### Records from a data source

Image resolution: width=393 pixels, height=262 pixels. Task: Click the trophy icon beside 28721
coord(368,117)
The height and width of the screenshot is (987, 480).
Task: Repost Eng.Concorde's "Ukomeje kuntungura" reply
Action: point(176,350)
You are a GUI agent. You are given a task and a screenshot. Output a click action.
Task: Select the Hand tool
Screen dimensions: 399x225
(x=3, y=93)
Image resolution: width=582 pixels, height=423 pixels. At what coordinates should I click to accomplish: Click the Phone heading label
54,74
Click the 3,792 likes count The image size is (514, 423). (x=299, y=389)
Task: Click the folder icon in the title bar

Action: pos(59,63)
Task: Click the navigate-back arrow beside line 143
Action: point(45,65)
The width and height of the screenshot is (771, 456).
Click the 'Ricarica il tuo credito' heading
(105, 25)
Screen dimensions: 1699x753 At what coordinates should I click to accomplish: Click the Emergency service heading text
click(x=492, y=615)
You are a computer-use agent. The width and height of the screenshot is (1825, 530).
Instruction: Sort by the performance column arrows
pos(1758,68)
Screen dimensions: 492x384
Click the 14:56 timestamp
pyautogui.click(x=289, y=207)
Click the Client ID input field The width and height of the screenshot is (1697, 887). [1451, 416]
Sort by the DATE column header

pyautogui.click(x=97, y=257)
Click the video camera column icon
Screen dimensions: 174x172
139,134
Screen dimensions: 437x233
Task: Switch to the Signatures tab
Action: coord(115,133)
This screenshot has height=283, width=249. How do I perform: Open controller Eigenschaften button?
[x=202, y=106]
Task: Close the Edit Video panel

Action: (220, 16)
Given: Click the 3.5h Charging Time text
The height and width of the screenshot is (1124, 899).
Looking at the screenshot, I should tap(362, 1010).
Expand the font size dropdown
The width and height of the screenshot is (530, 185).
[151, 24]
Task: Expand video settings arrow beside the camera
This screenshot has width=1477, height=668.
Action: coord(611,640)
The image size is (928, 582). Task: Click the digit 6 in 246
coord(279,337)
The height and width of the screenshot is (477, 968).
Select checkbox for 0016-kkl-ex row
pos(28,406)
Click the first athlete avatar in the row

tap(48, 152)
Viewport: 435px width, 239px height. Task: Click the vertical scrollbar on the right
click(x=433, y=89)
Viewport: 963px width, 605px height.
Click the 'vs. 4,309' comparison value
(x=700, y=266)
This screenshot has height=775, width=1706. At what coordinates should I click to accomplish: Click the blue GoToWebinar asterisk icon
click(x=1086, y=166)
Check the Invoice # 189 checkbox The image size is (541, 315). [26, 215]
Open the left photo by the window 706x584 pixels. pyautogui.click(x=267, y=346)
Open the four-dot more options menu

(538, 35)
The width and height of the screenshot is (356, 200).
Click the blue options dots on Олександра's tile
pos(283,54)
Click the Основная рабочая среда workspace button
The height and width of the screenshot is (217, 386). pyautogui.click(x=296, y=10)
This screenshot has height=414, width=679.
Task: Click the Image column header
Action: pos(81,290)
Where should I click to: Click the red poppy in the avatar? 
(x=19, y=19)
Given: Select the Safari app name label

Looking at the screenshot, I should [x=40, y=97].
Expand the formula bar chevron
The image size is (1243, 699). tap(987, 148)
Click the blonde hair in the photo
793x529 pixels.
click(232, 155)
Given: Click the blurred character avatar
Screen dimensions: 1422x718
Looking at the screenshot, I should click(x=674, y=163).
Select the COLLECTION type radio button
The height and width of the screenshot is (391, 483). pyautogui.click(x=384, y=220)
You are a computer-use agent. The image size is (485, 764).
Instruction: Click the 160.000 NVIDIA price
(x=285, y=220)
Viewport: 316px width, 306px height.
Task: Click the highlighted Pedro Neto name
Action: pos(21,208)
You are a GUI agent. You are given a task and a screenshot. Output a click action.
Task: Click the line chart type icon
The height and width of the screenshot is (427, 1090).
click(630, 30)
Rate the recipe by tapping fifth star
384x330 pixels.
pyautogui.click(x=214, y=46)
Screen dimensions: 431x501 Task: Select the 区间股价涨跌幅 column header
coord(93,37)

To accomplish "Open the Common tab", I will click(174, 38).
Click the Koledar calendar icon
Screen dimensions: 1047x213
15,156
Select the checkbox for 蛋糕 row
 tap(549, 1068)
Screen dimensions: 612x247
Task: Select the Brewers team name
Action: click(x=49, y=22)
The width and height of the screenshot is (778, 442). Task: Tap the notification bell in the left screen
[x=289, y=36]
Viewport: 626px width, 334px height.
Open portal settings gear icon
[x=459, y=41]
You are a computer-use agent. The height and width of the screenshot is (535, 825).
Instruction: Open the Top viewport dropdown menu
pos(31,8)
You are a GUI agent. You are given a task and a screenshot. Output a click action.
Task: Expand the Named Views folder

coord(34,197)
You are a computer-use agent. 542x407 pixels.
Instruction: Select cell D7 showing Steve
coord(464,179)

### TASK GOAL
Check the data for lines with "agent" and give only their number.

### RESPONSE TO THIS EXERCISE
7